Look for the string "Given" in the listing below and copy every line in which it appears.

» Data for analysis:

****************

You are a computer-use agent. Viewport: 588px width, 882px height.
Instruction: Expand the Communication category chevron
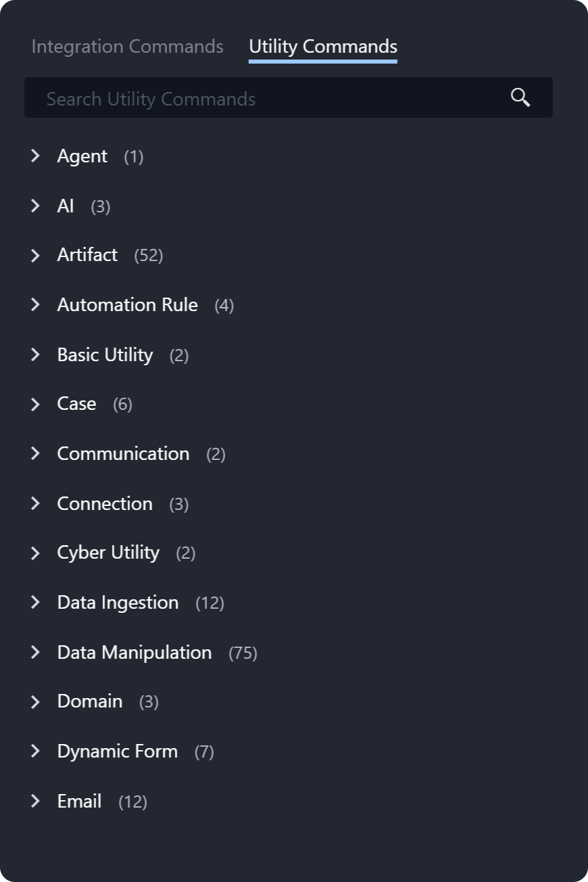click(x=36, y=453)
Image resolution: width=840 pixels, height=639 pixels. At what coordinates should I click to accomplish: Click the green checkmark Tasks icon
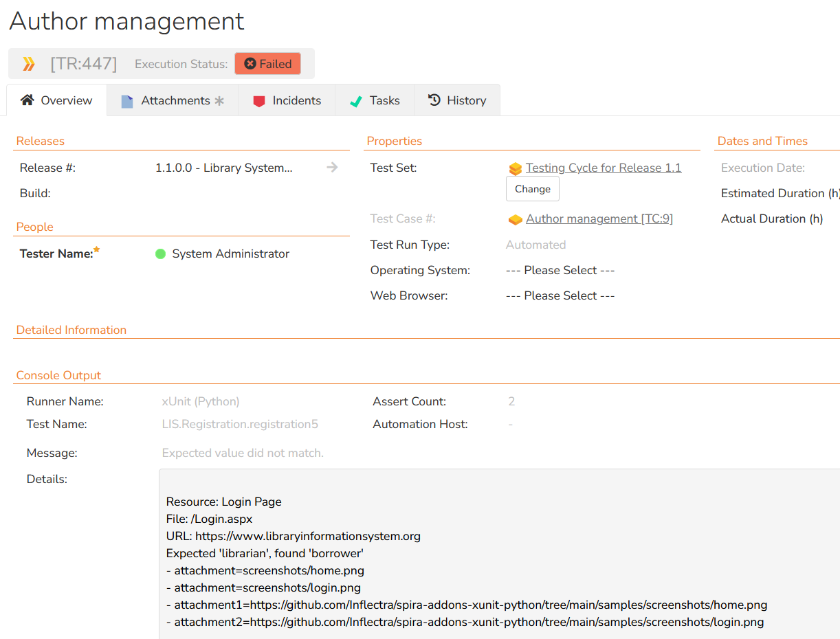tap(355, 101)
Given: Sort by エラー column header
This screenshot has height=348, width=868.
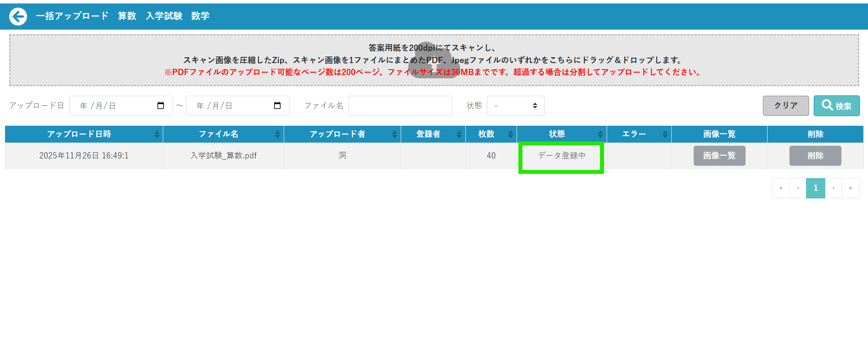Looking at the screenshot, I should [634, 134].
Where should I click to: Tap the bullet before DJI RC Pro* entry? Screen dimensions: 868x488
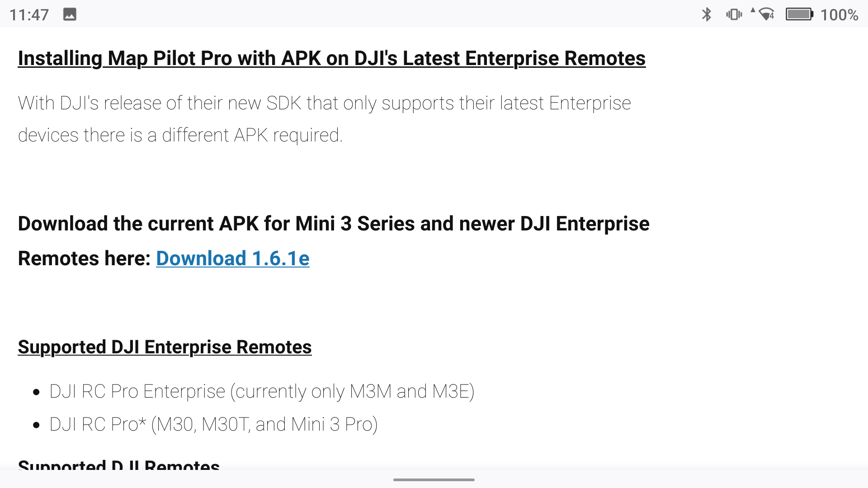pos(37,425)
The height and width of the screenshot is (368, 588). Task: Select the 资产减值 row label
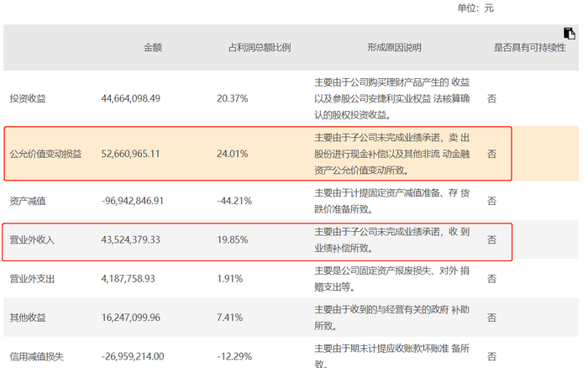click(28, 201)
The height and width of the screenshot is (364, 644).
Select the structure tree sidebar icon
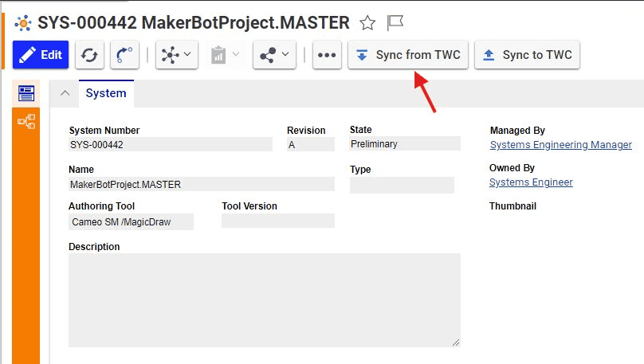pyautogui.click(x=26, y=122)
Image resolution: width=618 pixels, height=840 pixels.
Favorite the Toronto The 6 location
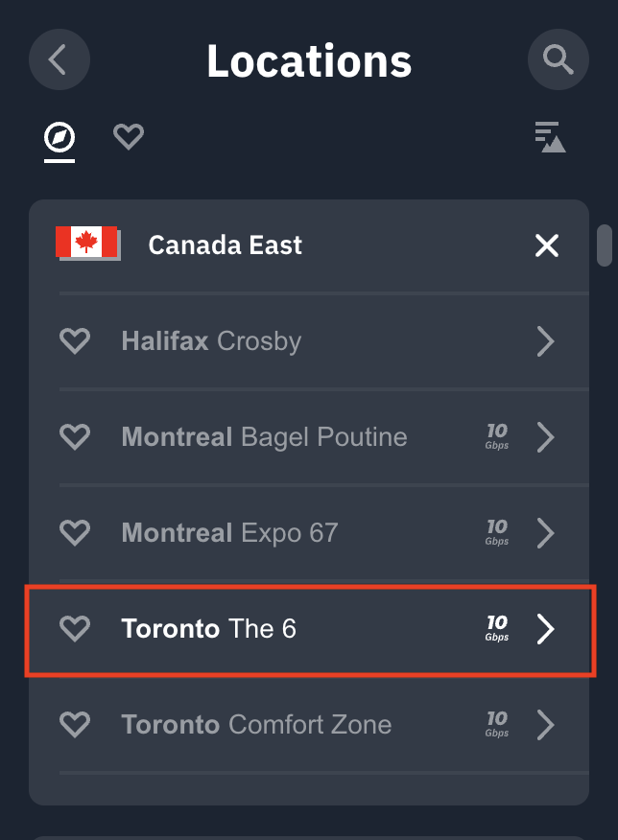(x=75, y=629)
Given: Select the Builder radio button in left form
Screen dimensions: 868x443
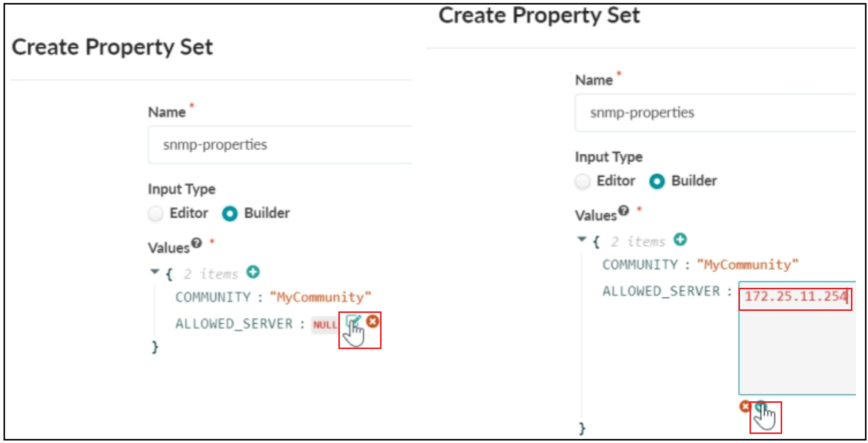Looking at the screenshot, I should pos(230,214).
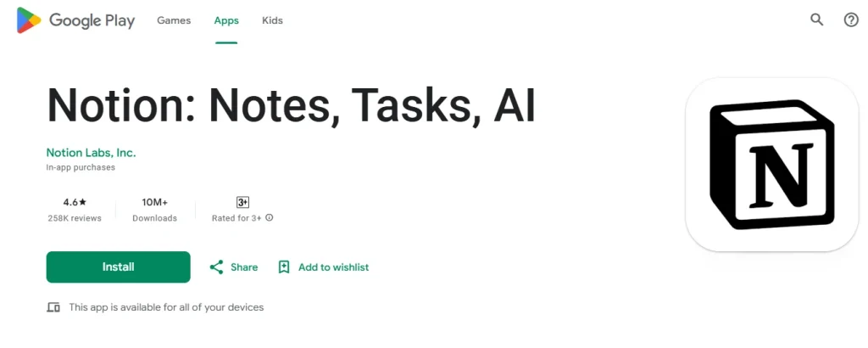Open the Kids tab

[x=272, y=20]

****************

» The answer:
Given: Sort by エラー column header
Given: Select the Builder radio button in left form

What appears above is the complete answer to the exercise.